[[ INPUT DATA, beginning ]]

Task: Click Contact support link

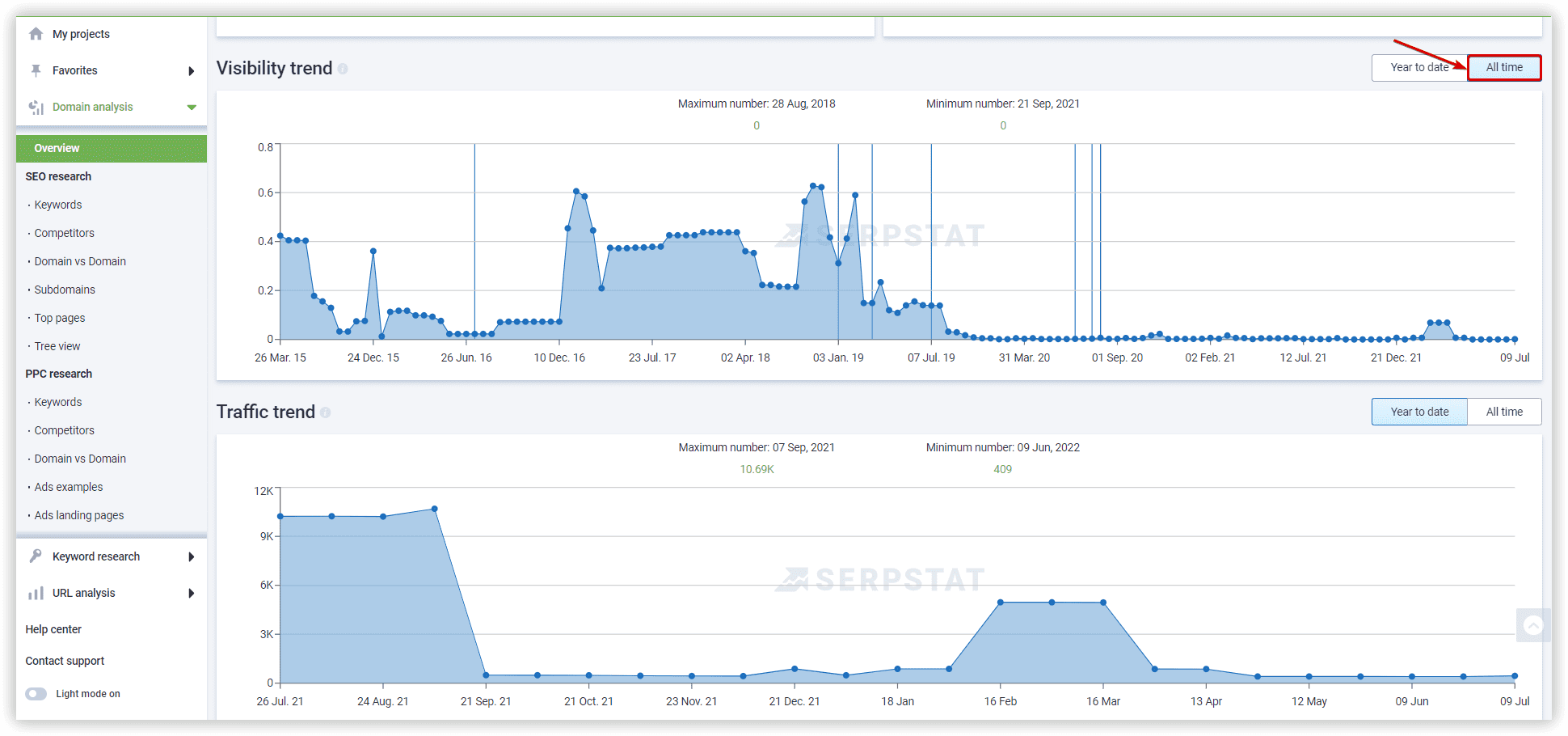Action: 65,661
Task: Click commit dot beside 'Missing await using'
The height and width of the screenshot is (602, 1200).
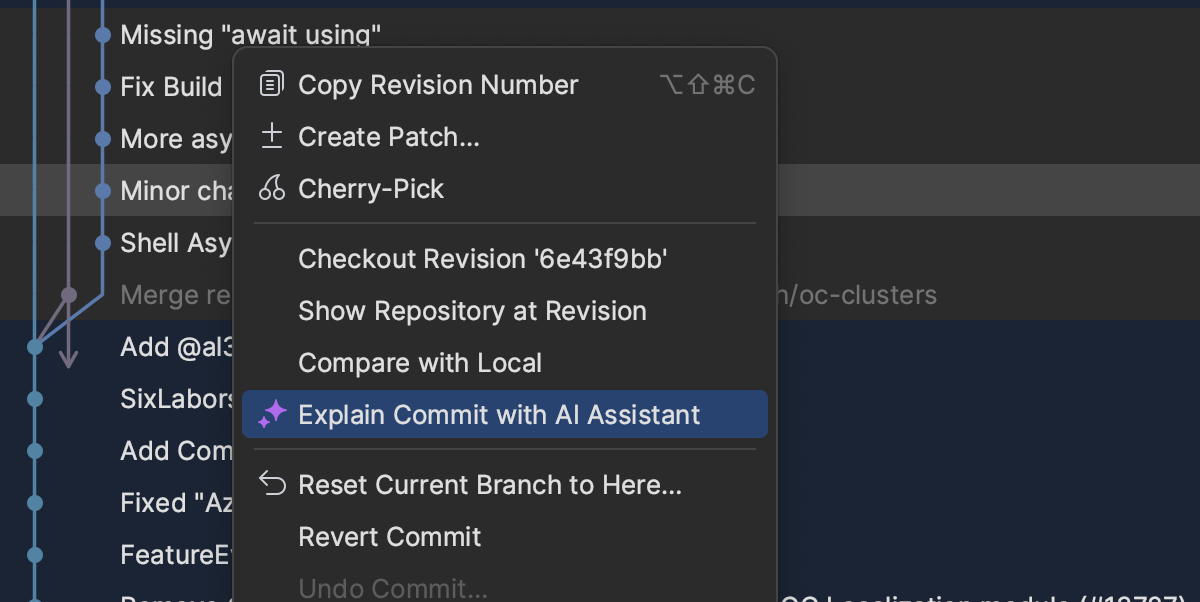Action: (x=102, y=36)
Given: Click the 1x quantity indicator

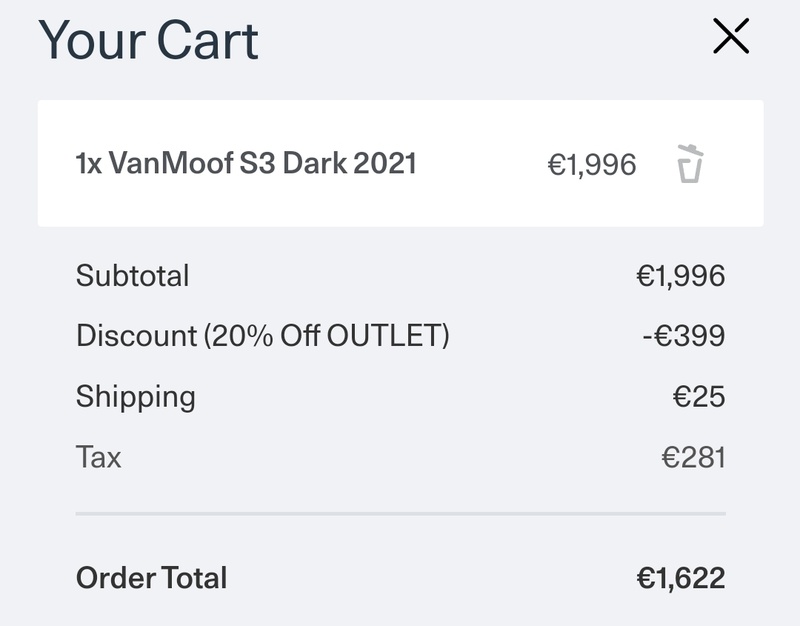Looking at the screenshot, I should (x=89, y=164).
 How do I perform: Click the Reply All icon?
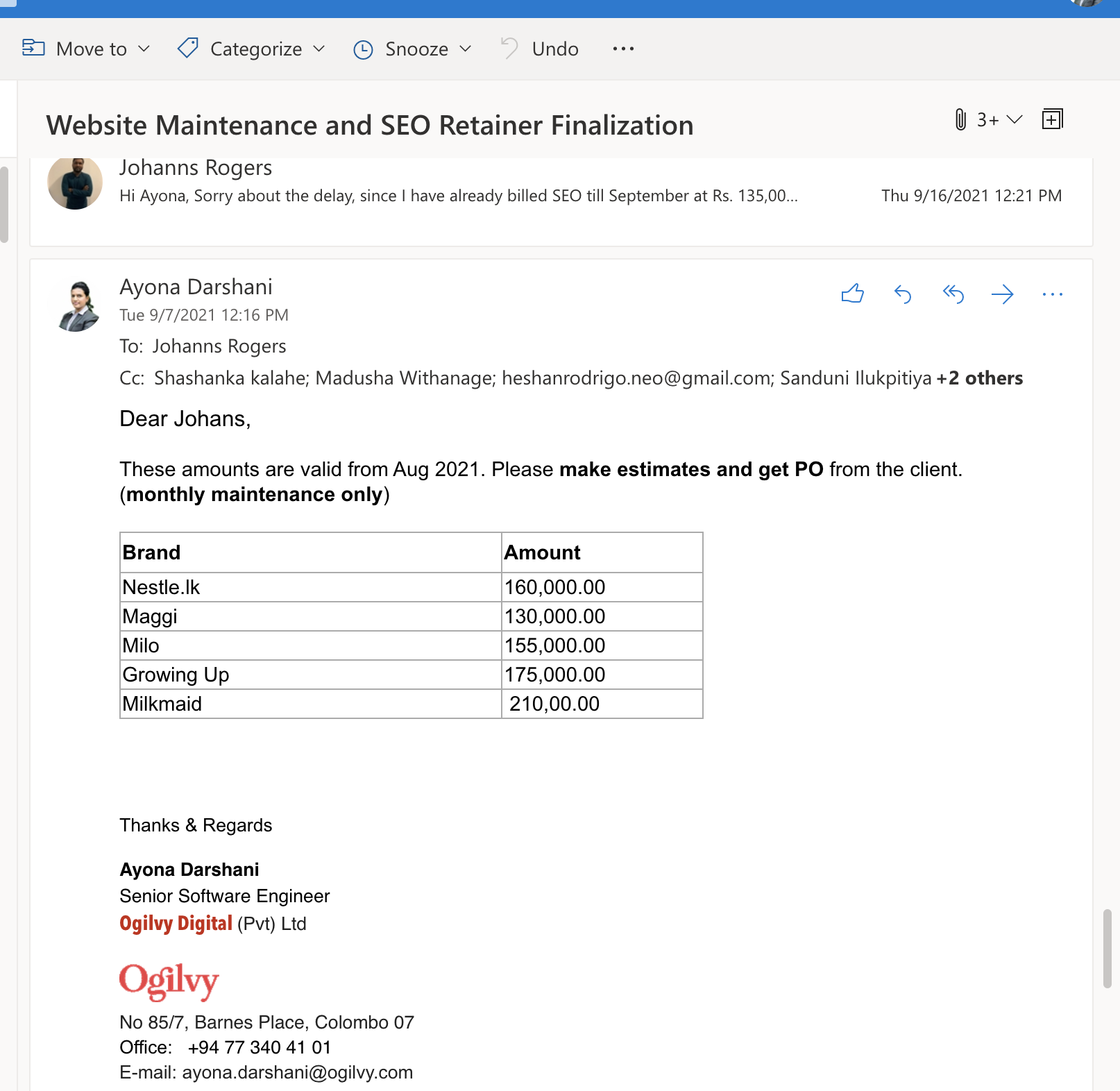click(953, 294)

[[ INPUT DATA, end ]]

> **REQUIRED WORK**
Copy the records above exactly. The pictures are not part of the copy.

> **EXERCISE RESPONSE**
Task: Click Contact support link

Action: 65,661
Task: Click commit dot beside 'Missing await using'
The height and width of the screenshot is (602, 1200).
Action: (x=102, y=36)
Given: Click the 1x quantity indicator

Looking at the screenshot, I should (x=89, y=164).
 How do I perform: Click the Reply All icon?
click(953, 294)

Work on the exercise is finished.